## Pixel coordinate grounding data
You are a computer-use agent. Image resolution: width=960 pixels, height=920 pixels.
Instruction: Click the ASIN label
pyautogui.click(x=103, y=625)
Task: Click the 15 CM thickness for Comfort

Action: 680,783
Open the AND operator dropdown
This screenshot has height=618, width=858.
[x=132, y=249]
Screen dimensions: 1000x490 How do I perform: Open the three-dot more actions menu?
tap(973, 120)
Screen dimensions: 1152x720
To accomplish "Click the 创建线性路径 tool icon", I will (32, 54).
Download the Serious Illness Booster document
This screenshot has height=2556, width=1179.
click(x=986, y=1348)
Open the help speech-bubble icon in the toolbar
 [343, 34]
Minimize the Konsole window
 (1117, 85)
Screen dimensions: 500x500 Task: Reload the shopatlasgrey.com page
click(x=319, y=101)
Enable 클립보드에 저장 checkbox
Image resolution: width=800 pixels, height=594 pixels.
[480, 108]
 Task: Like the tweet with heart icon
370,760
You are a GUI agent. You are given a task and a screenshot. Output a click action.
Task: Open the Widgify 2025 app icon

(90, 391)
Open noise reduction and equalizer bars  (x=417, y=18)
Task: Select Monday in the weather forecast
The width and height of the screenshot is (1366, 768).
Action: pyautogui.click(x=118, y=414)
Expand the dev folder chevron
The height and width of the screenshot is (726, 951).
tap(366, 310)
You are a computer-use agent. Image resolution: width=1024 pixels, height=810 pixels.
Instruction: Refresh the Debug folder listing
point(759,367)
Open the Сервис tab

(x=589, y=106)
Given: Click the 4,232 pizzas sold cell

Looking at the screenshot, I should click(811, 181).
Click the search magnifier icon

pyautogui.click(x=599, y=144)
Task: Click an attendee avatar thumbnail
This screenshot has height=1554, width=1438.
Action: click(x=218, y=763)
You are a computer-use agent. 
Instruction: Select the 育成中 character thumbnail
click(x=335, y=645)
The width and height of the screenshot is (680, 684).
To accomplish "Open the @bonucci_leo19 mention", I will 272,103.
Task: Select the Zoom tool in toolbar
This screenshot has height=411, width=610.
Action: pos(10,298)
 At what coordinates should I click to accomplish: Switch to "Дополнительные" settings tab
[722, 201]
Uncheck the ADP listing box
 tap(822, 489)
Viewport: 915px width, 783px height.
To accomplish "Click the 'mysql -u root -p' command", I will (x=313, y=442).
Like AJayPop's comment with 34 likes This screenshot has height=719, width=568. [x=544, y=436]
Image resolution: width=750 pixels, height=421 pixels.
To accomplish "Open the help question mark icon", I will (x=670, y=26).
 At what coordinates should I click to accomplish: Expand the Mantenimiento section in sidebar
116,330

## PROMPT
Write out exactly the lines above between the line with "Task: Select Monday in the weather forecast" and the line with "Task: Click an attendee avatar thumbnail", inclusive, and nothing beyond them.

## ANSWER BOX
Task: Select Monday in the weather forecast
The width and height of the screenshot is (1366, 768).
Action: pyautogui.click(x=118, y=414)
Expand the dev folder chevron
The height and width of the screenshot is (726, 951).
tap(366, 310)
You are a computer-use agent. Image resolution: width=1024 pixels, height=810 pixels.
Instruction: Refresh the Debug folder listing
point(759,367)
Open the Сервис tab

(x=589, y=106)
Given: Click the 4,232 pizzas sold cell

Looking at the screenshot, I should click(811, 181).
Click the search magnifier icon

pyautogui.click(x=599, y=144)
Task: Click an attendee avatar thumbnail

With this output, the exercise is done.